Na segunda-feira, 18 de agosto de 2025, a CPFL Energia (CPFE3) informou que pagará, em 25 de agosto, a terceira parcela dos dividendos aprovados na AGO de 29 de abril: R$ 370.000.000,00, equivalentes a R$ 0,321109633 por ação. O total de proventos aprovados para 2025 soma R$ 3.219.602.566,81 (R$ 2,794176750 por ação). Têm direito os acionistas posicionados em 29 de abril; desde 30 de abril, os papéis são negociados ex-dividendo. Os créditos serão efetuados pelo Banco do Brasil aos correntistas cadastrados e, no caso das ações em custódia na B3, via instituições custodiantes.
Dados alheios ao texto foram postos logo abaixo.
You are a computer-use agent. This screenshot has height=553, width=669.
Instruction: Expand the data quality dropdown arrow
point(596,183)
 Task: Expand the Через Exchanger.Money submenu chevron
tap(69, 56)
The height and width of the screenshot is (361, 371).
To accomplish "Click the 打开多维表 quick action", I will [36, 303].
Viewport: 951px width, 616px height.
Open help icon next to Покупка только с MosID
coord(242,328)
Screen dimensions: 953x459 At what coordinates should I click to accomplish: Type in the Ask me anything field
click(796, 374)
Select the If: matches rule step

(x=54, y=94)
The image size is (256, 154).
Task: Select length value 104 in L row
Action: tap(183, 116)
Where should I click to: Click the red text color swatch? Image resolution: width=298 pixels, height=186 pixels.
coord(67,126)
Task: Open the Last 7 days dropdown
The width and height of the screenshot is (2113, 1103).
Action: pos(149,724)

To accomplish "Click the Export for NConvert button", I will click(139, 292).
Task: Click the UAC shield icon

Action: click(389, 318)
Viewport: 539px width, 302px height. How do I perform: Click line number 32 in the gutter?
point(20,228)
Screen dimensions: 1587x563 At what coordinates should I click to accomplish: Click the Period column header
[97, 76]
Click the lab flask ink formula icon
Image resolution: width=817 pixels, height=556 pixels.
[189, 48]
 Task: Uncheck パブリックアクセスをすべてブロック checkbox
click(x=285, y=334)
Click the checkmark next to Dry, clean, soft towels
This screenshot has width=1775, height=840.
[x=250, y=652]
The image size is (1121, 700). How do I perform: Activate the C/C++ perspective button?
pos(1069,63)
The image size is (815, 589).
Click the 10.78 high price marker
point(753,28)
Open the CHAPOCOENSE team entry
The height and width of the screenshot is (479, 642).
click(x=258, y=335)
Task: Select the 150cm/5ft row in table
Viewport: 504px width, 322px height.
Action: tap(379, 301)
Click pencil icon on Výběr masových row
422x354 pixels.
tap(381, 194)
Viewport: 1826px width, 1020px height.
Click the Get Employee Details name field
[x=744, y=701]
Restará a pagar até 31/12/2025 R$ 1.449.602.566,81 (R$ 1,258057697 por ação). O anúncio dá continuidade ao cronograma escalonado do ano, que já contemplou R$ 900 milhões em 25/06 e a segunda parcela de R$ 500 milhões paga em 25 de julho.
Este terceiro desembolso consolida a política de remuneração com previsibilidade e disciplina de capital, amparada por fundamentos operacionais e financeiros recentes. Nos números do 2T25, a companhia reportou lucro de R$ 1,186 bilhão e EBITDA de R$ 3,028 bilhões, com alavancagem de 2,07x, queda relevante da PDD e avanço regulatório nas concessões de distribuição. A estrutura de capital foi reforçada por emissões de debêntures e rating global Baa2, o que reduz custo de risco e amplia a capacidade de manter o ciclo de proventos. Em paralelo, a combinação de base de comparação mais fraca no 2T24, reconhecimento de ativo financeiro na Distribuição e disciplina comercial ajudou a sustentar a geração de caixa, oferecendo lastro para a continuidade do cronograma até dezembro.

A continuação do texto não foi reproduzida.